France and Germany mull sanctions on vaccine providers as EU row over delays escalates

After threatening to sue Britain, EU now targets vaccine firms suspected of favouring the UK

European Commission President Ursula von der Leyen 
European Commission President Ursula von der Leyen  Credit: Rex

France and Germany threatened legal action against AstraZeneca on Sunday as they scrambled to explain their shortages in vaccine supplies and warned that any firm which favoured UK orders for the jabs would be penalised.

Clement Beaune, the French Europe minister, threatened sanctions against the Anglo-Swedish firm, which produces the Oxford vaccine, if it emerged that Britain had been given priority.

"If there is a problem and that other countries have been favoured - for example the UK over us - then we will defend our interests," Mr Beaune said on Sunday. "Contracts are not moral commitments, they are legal commitments. Penalties or sanctions can be triggered in every contract."

It came as Berlin and Rome issued similar threats to vaccine providers, in the latest stage of a bitter row in Europe over delays in the production and delivery of Covid jabs.   "If we find out that individual companies are not maintaining their side of the bargain then we'll have to make a decision on legal measures," Peter Altmaier, the German economy minister, told Die Welt newspaper.

Mr Altmaier, a close confidant of Chancellor Angela Merkel, also warned vaccine producers that "it is in no way acceptable that another country is retrospectively favoured over the EU."

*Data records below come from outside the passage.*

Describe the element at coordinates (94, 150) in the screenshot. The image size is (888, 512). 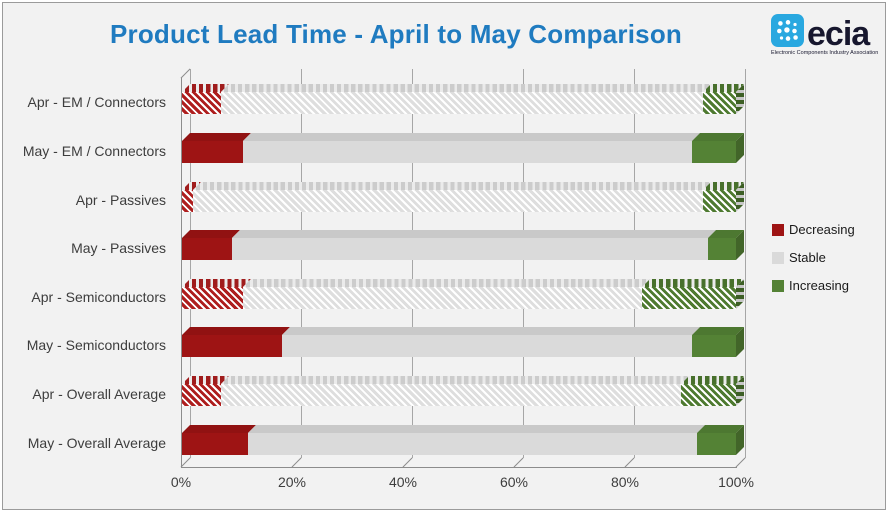
I see `category-label: May - EM / Connectors` at that location.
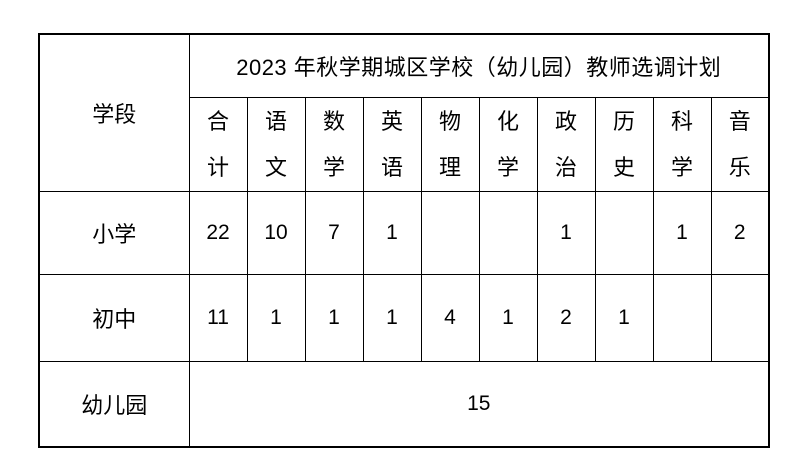 Image resolution: width=797 pixels, height=464 pixels. Describe the element at coordinates (624, 318) in the screenshot. I see `cell-middle-history: 1` at that location.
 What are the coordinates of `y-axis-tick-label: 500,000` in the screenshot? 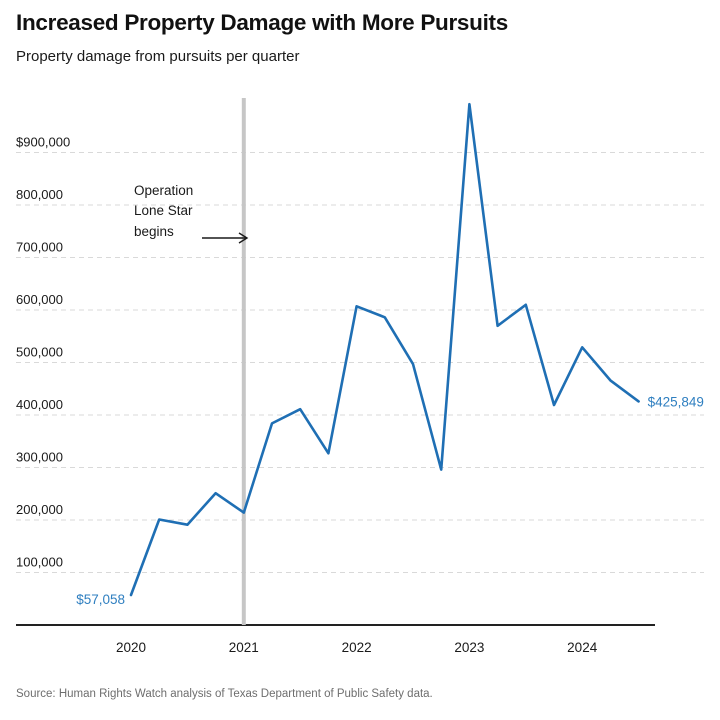 It's located at (40, 352).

AstraZeneca says it will deliver 4.6 million doses to France by the end of March, which is half the amount that was initially agreed upon. It has also significantly reduced its delivery targets for the EU for the first quarter of the year, leading to a furious response from Brussels, which accuses the company of offering preferential treatment to the UK.

Among the sanctions being considered by France include withholding payments, cancelling subsequent orders and seeking compensation for a breach of contract. Mr Beaune said an investigation into vaccine deliveries to Britain by EU-based factories was already underway.

As the third wave of coronavirus spreads across the continent, Emmanuel Macron, the French president, is resisting calls to impose a third lockdown and has instead tightened existing restrictions.

"When you're French, you have everything you need to succeed providing you dare to try," he is said to have told ministers on Friday, though the refusal to declare a full lockdown went against his own scientific advisers' recommendations.

Polish police launched tear gas and stun grenades over the weekend as they shut down illegal discos and parties in the cities of  Wroclaw and Rybnik. As in other European cities, some businesses have opened for trade in defiance of the rules while protests over Covid restrictions have broken out in the Netherlands, Spain, France and Denmark.

Dutch police arrested at least 30 people in Amsterdam on Sunday as they struggled to prevent a fresh outbreak of anti-lockdown rioting. Thousands of protesters also took to the streets of Vienna over the weekend, taking part in an anti-lockdown demonstration organised by a far-Right group.

Similar scenes unfolded in Hungary where a group of 100 restaurants said they would reopen despite facing threats of heavy government fines.

It also emerged over the weekend that Boris Johnson forced the EU into making two u-turns on vaccines after Brussels tried to prevent doses in a Belgian factory from reaching the UK, and moved to impose a hard border in Northern Ireland for the same purpose.

During two phone calls with Ursula von der Leyen, the president of the European Commission, Mr Johnson is said to have persuaded the EU chief to abandon both proposals, the Mail on Sunday reported.    

Micheál Martin, the taoiseach (Irish prime minister), told the BBC on Sunday that they were "blindsided" by the EU threat to seal off the frontier.

"The problem is the commission took the wrong mechanism in revoking Article 16 of the protocol to deal with it," he said, adding that there were "a lot of lessons to be learned" over vaccine supplies.

On Sunday night, Ms von der Leyen announced on Twitter that the EU would ramp up vaccine supplies this week. 

"[AstraZeneca] will deliver 9 million additional doses in the first quarter (40 million in total) compared to last week’s offer & will start deliveries one week earlier than scheduled. The company will also expand its manufacturing capacity in Europe," she wrote.